Tag Archives: book review

Madame Ovary, by Dr. Gustave Flaubert (humor)

14 Jul

The life and loves, and death of Emma Ovary, a beautiful woman married to a small town gynecologist, Charles. Dissatisfied with her marriage, Emma has a series of reckless love affairs which eventually lead to a nasty fungus, marital ruin and death from sexual exhaustion.

Charles Ovary, the only son of a middle class family, becomes a gynecologist and sets up a practice in a rural village. He consents to a marriage of convenience with an older woman who owns the building where he rents an office. When she dies, he marries the daughter of a patient with a history of yeast infections.

For a little while, young Emma is delighted to be the wife of the only gynecologist in the county, and enjoys listening to her husband’s after-dinner shop talk about genital warts, incontinence, irregular menstruation and uterine fibroids. After awhile, however, Emma becomes envious of those other vaginas being probed by her husband while hers, a model of feminine health, offers little mystery or challenge for Charles. Despondent, Emma becomes anorexic and refuses to eat.

In an effort to revive their marriage, Charles relocates his practice to a larger town where society life promises to perk up Emma’s spirits. Almost immediately after she gives birth to a daughter, she falls in love with Leon, a paralegal she meets when she and Charles revise their wills.

When Leon goes off to law school, lonely Emma completely abandons her duties as wife and mother and embarks on an adulterous affair with Rudolph, a local businessman who owns a chain of dairy farms and blacksmith shops. When he abandons her for a younger lover, Emma discovers she’s acquired genital herpes.

Because she can’t reveal her infidelity to her husband, she goes to another doctor in the city and by chance runs into Leon again. Still hoping to be cured of her herpes, she returns to the city again and again, ostensibly for shopping sprees and culture appreciation, when in fact she simply rents rooms in expensive hotels and indulges her libido with Leon.

With his help she gains a power of attorney over her husband’s bank accounts, and runs up huge debts. When the creditors come knocking, Emma turns to Rudolph for a loan, but he refuses to help her. In despair, Emma returns to the city and Leon, where she takes an overdose of Spanish Fly and goes out in an orgy of passion, dying of sexual exhaustion.

Great Expectorations, by Dr. Charles Dickens (humor)

+--

» **Work instructions**
[1] In the parody book reviews, what job does Leon have when Emma first meets him?
[2] Write the next part of the parody book reviews, starting right after their final line.

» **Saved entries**

+--

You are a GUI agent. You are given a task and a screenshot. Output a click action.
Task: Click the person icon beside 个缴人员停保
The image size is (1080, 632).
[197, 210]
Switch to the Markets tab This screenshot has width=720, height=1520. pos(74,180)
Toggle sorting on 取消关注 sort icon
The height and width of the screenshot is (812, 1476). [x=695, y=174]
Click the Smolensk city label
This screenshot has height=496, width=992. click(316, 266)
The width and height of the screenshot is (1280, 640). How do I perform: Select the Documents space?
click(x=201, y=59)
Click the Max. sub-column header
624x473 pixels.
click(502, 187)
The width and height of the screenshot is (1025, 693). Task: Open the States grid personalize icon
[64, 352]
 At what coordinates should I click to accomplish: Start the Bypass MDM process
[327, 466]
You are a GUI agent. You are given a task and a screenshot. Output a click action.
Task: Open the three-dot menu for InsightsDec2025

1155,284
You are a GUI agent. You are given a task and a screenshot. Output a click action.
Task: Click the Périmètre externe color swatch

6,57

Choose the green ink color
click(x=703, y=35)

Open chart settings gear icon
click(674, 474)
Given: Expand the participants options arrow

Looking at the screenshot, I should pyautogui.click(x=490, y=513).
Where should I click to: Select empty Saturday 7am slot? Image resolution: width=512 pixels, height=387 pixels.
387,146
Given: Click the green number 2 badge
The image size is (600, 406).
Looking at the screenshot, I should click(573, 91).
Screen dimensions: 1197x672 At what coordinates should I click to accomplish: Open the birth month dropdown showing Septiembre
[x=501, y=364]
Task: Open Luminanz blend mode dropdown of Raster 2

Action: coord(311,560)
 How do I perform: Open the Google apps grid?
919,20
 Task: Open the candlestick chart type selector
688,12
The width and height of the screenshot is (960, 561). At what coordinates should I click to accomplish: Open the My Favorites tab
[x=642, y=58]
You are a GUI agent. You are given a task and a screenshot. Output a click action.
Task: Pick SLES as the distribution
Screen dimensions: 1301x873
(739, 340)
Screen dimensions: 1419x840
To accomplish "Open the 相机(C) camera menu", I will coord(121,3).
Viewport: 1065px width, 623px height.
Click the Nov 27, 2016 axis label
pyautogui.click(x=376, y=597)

+--

» **Written answers**
[1] He is a paralegal.

[2]
30 Mar

A young man of no prospects goes to the big City where, thanks to poor urban planning and non-existent labor rights, he suffers a multitude of bronchial infections brought on by smoke, pollution, fungus and virus.

Pip, an orphan of poor prospects, can’t complete his apprenticeship in a blacksmith shop because of an allergy to horseshit. His patron uncle sends him to London to live with the reclusive Miss Havisham who, jilted many years ago on her wedding day, still wears her bridal gown. Her wedding cake, which she’s saved all these years, has turned to mould and infected the entire house.

Pip falls in love with Estella, a beautiful young girl with a phlegmy cough. Pip has a nasty reaction to the fungus in the house and develops a bronchial infection whose coughing nearly turns his lungs inside out. Miss Havisham takes an interest in Pip’s future and introduces him to better society. In their company, Pip takes up smoking, which further aggravates his cough. Some of his newfound friends take to calling him “Spit”. When his sister dies of coal cough, a common ailment among residents of poorly-ventilated homes, Pip goes home for her funeral.

Returning to London, he’s approached by the convict Magwitch whom he’d helped escape from chains many years ago. Magwitch, who’s made a fortune running an opium den in Australia, is back in England seeking medical attention for viral pneumonia, but wants to bequeath part of his fortune to Pip. Soon after, Pip learns that Miss Havisham has been secretly planning to marry his beloved Estella off to a rival suitor, and they quarrel bitterly. Miss Havisham’s dress catches on fire and Pip is only able to save her by ripping her dress off. Exposed, Miss Havisham is traumatized and falls into a catatonic state. Magwitch is captured by the police and sentenced to die.

While visiting him in his damp prison cell, Pip develops an allergic reaction to moldy rodent droppings, and falls seriously ill. He spends a month in hospital, wracked by violent coughs, filling spittoons with fragments of his ravaged lungs. When he recovers enough to travel, Pip relocates to the dry climate of Cairo for eleven years. When he returns to London a rich man, he finds Estella now a widow with a mild case of whooping cough, and he rekindles their friendship by gifting her with a family-size bottle of expectorant.